Kate Bush - The Kick Inside (chronique rock)


Kate Bush - The Kick Inside (1978)



1 - Moving
2 - The Saxophone Song
3 - Strange Phenomena
4 - Kite
5 - The Man with The Child in his eyes
6 - Wuthering Heights
7 - James And The Cold Gun
8 - Feel It
9 - Oh To Be In Love
10 - L'Amour Looks Something Like You
11 - Them Heavy People
12 - Room For The Life
13 - The Kick Inside




     Si The Kick Inside était une couleur, ce serait sans aucun doute le rose, dont il explore toutes les nuances. Le rose  pastel des rêveries amoureuses de l'adolescence; le rose plus soutenu de l'éveil de la féminité; le rose bonbon de la voix de Kate Bush, mutine, additive. Parfois drôle et décalé, toujours touchant, ce premier album développe un imaginaire foisonnant. L'échappée dans le rêve, le désir, l'amour: écouter The Kick Inside, écrit le plus souvent à la première personne, c'est comme découvrir le journal intime d'une jeune fille à l'âge de ses premiers émois. La musique, très sensible, trouve le juste équilibre entre ballades rock faisant la part belle au piano, et compositions plus énergiques. Mais ce sont bien la production, les arrangements, et la voix de Kate Bush, inouïe au sens premier du terme, qui font avant tout le charme de ce premier album de la chanteuse anglaise.

───

CONSIGNE: Rédigez la suite de la chronique de l'album The Kick Inside de Kate Bush, en partant de sa dernière phrase. Les lignes ci-dessous ne sont pas nécessaires.

DONNÉES FOURNIES:
───

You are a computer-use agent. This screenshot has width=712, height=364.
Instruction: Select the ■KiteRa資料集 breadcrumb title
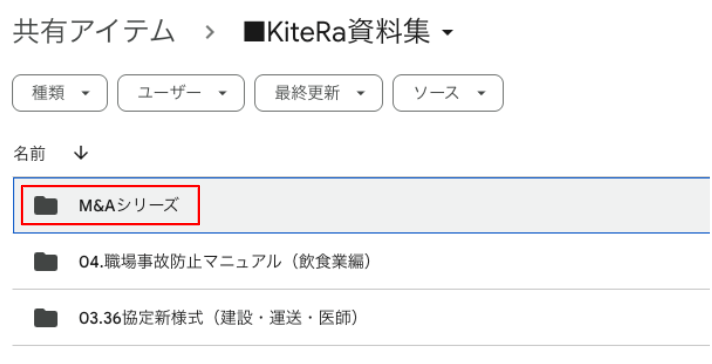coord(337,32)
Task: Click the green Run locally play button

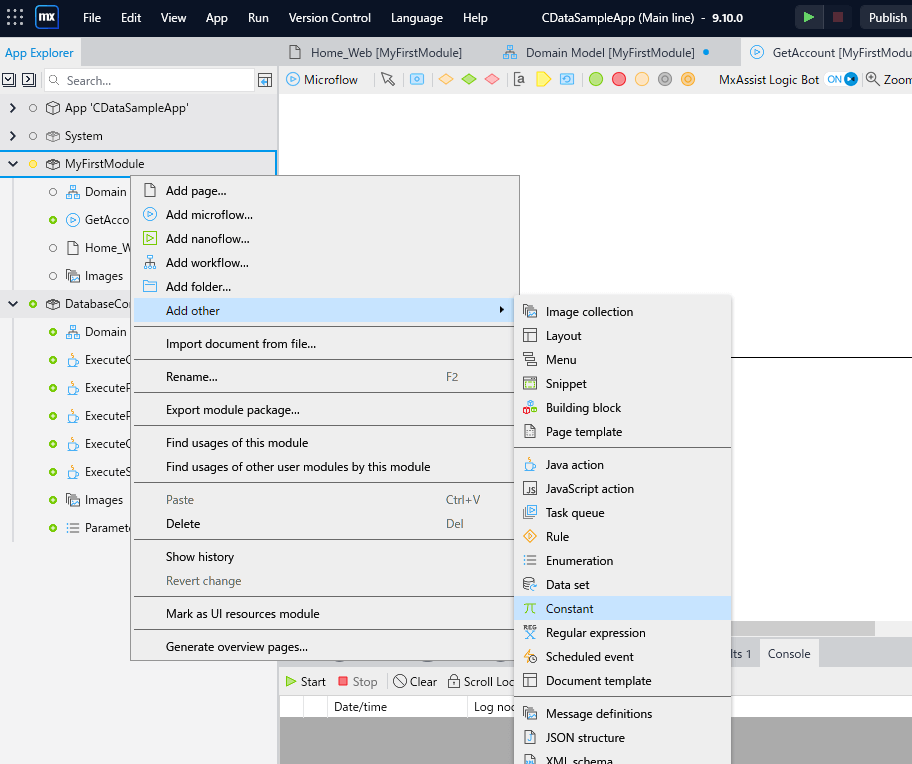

───

RÉPONSE:
     Chanson initiatique, «Moving» dépeint l'apprentissage douloureux de la danse par une jeune femme troublée par son professeur, et les émotions physiques qui en résultent. Ce titre ouvre l'album dans une véritable féérie sonore, très dream pop. Les arpèges dans l'aigu du piano, la voix de Kate Bush, nous font plonger dans le monde du rêve; les choeurs du refrain, sur des harmonies étranges et belles, des trouvailles sonores étonnantes sur le mot «lilly», placent ce début d'album sous le signe du merveilleux. «Strange Phenomena», au non moins étrange accord polytonal de son début , La M sur Fa et qui surprend dans le cadre du rock, retrouve la magie de «Moving». Le refrain, sucré comme une guimauve, aux paroles un peu surréalistes est mignon tout plein: «We raise our hats to the strange phenomena./Soul-birds of a feather flock together». La fantaisie, sonore et textuelle, traverse l'album: «Oh To Be In Love» aux choeurs d'hommes sur les refrains, très second degré scandant «Oh-oh-oh to be-e-e in love»; Kite, le «reggae rigolo» au paroles Lewis Carrolliennes et un brin fantastiques, révèle une Kate Bush caméléon, au registre vocal incroyablement élastique. Si les paroles de «Moving» sont sensuelles, celles de «L'Amour Looks Something Like You», une ballade rock à l'instrumental beaucoup plus classique le sont tout autant. Et du sensuel à l'explicitement sexuel, la très déshabillée «Feel It» franchit le pas: «So keep on a-moving in, keep on a-tuning in/Synchronize rhythm now», chantées sur un ton libéré. La classique formule du piano/voix au féminin retenue ici est ainsi plus complexe qu'il n'y parait: des progressions d'accords très simples certes, mais qui vont créer cette alcôve harmonique, où vont pouvoir se lover des paroles sans ambigüités et creuser cette dissonance entre texte et musique; troublant.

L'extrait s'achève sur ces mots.